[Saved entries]
- - - -

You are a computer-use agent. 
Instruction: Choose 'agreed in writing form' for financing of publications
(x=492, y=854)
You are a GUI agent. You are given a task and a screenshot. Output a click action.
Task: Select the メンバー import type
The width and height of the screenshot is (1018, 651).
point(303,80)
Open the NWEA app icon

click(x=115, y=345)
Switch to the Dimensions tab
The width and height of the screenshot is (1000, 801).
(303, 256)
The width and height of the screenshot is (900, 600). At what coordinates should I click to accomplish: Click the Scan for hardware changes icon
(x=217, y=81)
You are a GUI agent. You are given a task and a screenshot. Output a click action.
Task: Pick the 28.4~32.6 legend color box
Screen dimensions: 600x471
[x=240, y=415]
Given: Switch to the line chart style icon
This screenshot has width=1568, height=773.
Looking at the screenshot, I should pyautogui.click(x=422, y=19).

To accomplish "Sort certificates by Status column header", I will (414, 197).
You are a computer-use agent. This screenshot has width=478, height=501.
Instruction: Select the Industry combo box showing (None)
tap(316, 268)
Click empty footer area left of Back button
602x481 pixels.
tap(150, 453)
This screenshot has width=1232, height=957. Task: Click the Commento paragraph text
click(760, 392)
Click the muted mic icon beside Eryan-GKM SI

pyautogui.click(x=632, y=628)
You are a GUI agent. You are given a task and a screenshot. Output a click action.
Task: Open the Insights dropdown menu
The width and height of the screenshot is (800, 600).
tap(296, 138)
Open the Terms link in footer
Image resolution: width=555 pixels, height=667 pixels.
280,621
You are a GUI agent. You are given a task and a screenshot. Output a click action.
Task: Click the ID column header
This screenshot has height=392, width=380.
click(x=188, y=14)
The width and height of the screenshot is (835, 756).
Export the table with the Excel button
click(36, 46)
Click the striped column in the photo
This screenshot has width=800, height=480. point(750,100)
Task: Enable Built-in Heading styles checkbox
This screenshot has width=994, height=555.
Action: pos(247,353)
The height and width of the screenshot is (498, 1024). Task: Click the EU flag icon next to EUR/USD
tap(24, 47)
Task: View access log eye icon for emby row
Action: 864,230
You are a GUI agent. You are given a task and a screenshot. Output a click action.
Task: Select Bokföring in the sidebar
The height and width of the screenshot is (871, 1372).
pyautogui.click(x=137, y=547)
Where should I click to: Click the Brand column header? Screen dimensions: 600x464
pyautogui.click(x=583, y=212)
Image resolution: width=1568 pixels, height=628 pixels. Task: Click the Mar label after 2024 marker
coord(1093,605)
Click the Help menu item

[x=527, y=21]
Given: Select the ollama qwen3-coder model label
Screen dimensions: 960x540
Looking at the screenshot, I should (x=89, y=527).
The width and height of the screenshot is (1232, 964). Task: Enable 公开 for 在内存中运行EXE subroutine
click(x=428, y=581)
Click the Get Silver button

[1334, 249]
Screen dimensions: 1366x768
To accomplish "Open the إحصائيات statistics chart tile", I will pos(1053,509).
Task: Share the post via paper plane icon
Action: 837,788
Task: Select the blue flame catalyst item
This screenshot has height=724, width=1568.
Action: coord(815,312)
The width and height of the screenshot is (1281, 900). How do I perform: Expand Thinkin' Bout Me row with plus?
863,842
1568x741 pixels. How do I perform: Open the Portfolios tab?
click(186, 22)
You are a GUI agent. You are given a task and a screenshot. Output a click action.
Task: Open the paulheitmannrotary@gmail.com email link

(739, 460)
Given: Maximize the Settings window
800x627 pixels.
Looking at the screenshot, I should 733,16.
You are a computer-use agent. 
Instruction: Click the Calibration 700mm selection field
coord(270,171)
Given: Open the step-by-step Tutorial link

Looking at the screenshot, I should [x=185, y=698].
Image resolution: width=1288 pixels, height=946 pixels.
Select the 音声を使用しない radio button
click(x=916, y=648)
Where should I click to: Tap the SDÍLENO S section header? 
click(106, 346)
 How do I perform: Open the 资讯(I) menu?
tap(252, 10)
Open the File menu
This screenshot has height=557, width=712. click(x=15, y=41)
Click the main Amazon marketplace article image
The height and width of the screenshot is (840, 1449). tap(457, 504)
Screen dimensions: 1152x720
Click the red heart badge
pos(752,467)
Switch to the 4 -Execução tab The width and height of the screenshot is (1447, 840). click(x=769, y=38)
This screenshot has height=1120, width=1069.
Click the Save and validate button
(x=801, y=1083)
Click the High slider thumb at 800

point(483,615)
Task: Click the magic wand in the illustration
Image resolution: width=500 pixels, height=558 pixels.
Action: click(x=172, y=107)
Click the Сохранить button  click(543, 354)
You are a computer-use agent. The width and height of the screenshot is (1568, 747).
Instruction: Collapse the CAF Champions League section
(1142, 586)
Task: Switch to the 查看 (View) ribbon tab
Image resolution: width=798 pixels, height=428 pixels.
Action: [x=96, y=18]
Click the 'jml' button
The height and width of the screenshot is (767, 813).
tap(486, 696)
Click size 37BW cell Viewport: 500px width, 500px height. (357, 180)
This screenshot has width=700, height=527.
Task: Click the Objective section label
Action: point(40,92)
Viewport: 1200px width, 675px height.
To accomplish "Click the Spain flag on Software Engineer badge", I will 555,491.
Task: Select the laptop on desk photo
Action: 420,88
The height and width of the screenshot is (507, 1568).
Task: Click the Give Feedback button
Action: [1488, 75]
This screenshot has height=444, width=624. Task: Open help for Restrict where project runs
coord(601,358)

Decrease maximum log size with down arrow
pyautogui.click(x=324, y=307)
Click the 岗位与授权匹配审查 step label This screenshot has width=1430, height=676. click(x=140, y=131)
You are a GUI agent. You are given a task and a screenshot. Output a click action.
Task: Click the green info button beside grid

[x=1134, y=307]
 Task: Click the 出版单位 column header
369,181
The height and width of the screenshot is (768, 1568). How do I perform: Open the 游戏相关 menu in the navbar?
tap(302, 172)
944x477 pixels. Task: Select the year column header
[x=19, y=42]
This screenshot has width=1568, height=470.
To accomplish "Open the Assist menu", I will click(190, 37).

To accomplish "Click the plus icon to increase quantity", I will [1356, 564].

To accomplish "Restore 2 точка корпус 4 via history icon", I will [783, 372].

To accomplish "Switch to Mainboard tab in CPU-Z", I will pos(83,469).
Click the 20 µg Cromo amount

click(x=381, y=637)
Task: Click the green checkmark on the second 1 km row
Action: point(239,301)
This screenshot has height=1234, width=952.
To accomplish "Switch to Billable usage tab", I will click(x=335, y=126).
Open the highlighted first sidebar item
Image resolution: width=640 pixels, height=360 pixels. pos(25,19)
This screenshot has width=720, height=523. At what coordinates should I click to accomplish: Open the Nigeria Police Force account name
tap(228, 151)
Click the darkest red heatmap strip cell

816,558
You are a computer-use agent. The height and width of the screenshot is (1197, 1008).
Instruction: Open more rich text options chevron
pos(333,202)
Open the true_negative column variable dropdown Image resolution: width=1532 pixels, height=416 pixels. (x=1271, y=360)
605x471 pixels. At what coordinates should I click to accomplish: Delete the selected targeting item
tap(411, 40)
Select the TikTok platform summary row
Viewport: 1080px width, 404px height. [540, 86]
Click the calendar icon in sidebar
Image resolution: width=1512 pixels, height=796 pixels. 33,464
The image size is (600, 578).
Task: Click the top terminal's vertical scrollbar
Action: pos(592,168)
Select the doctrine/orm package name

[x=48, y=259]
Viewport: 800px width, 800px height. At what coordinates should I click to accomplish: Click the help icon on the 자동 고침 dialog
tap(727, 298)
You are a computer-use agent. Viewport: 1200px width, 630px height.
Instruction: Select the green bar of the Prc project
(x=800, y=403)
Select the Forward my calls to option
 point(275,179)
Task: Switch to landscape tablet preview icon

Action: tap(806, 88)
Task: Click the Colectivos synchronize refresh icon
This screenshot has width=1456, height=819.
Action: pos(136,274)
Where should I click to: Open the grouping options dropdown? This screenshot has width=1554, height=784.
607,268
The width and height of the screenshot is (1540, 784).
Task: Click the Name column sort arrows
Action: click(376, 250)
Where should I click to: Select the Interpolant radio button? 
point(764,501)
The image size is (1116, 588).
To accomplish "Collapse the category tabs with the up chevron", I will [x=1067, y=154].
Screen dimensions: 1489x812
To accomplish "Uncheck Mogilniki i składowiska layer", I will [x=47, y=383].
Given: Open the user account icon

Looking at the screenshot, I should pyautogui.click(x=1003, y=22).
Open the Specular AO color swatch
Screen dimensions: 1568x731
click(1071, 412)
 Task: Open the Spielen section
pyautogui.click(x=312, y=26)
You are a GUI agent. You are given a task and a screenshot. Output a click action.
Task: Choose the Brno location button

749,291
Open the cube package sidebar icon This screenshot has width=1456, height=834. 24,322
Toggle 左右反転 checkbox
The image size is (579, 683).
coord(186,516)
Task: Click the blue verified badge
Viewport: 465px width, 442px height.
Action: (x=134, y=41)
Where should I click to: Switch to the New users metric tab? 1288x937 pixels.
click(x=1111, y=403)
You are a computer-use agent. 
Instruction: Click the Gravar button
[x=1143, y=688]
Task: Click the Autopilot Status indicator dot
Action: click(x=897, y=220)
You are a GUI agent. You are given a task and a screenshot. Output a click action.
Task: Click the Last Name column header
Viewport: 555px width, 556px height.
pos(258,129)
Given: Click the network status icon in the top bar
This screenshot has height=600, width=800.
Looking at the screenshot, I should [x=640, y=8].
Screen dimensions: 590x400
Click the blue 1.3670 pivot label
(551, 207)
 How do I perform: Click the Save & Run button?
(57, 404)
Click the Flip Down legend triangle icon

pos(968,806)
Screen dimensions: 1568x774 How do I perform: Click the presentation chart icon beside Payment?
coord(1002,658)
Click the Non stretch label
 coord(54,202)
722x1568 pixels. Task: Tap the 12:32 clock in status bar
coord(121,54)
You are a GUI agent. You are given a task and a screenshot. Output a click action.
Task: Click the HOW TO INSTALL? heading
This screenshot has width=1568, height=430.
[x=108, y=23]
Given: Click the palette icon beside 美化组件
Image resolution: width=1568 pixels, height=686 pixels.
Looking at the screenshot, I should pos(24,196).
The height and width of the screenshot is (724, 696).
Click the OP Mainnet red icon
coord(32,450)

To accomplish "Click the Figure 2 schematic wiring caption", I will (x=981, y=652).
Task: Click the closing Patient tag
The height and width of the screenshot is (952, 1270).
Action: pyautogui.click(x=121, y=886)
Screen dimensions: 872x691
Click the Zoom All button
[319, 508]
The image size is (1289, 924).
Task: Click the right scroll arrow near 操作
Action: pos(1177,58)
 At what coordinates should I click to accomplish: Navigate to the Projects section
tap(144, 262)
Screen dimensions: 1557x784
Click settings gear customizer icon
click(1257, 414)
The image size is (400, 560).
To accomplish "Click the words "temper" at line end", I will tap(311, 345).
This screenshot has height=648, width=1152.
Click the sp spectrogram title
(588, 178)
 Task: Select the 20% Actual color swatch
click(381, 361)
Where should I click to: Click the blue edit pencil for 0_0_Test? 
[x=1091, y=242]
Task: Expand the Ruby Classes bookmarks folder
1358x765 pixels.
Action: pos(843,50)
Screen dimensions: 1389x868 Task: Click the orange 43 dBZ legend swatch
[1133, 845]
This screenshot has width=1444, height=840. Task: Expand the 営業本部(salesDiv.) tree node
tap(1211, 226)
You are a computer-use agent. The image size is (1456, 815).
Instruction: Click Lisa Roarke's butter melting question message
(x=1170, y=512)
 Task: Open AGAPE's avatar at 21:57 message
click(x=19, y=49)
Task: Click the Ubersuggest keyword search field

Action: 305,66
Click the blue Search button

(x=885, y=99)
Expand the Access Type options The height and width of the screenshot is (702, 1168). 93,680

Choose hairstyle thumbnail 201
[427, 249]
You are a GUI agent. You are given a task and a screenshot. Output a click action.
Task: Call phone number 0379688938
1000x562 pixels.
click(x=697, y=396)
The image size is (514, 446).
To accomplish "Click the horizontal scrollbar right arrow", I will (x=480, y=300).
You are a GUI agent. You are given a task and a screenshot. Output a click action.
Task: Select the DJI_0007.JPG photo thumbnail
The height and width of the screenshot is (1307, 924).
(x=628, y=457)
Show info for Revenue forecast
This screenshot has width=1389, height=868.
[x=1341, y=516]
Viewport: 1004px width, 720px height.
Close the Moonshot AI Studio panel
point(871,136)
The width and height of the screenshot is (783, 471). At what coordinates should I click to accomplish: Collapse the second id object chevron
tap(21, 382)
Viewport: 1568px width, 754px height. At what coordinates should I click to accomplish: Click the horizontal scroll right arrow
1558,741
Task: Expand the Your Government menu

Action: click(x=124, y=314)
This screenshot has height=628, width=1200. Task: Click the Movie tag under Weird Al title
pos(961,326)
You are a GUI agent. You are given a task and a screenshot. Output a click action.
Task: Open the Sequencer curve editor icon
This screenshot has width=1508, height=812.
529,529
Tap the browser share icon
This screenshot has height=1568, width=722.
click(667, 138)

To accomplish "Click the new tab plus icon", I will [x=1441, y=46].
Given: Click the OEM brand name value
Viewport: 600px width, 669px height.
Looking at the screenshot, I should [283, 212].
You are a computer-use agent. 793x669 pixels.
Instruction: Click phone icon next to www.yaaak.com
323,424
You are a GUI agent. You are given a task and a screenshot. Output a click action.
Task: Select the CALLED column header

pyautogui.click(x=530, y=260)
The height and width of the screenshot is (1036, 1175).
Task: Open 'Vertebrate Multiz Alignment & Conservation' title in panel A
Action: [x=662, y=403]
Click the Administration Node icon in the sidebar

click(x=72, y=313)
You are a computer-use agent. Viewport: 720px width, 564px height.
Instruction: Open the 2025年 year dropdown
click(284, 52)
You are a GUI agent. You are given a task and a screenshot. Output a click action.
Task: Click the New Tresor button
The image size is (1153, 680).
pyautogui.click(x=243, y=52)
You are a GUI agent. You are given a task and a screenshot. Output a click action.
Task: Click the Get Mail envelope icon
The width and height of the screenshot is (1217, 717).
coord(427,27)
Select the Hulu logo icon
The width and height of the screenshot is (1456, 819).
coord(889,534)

- - - -

■ **What is needed**:
Write out the lines from the one containing "Click the striped column in the photo" through the one containing "[1334, 249]", both included, reproducing them exactly.

■ **Solution to this exercise**:
Click the striped column in the photo
This screenshot has width=800, height=480. point(750,100)
Task: Enable Built-in Heading styles checkbox
This screenshot has width=994, height=555.
Action: pos(247,353)
The height and width of the screenshot is (498, 1024). Task: Click the EU flag icon next to EUR/USD
tap(24, 47)
Task: View access log eye icon for emby row
Action: 864,230
You are a GUI agent. You are given a task and a screenshot. Output a click action.
Task: Select Bokföring in the sidebar
The height and width of the screenshot is (871, 1372).
pyautogui.click(x=137, y=547)
Where should I click to: Click the Brand column header? Screen dimensions: 600x464
pyautogui.click(x=583, y=212)
Image resolution: width=1568 pixels, height=628 pixels. Task: Click the Mar label after 2024 marker
coord(1093,605)
Click the Help menu item

[x=527, y=21]
Given: Select the ollama qwen3-coder model label
Screen dimensions: 960x540
Looking at the screenshot, I should (x=89, y=527).
The width and height of the screenshot is (1232, 964). Task: Enable 公开 for 在内存中运行EXE subroutine
click(x=428, y=581)
Click the Get Silver button

[1334, 249]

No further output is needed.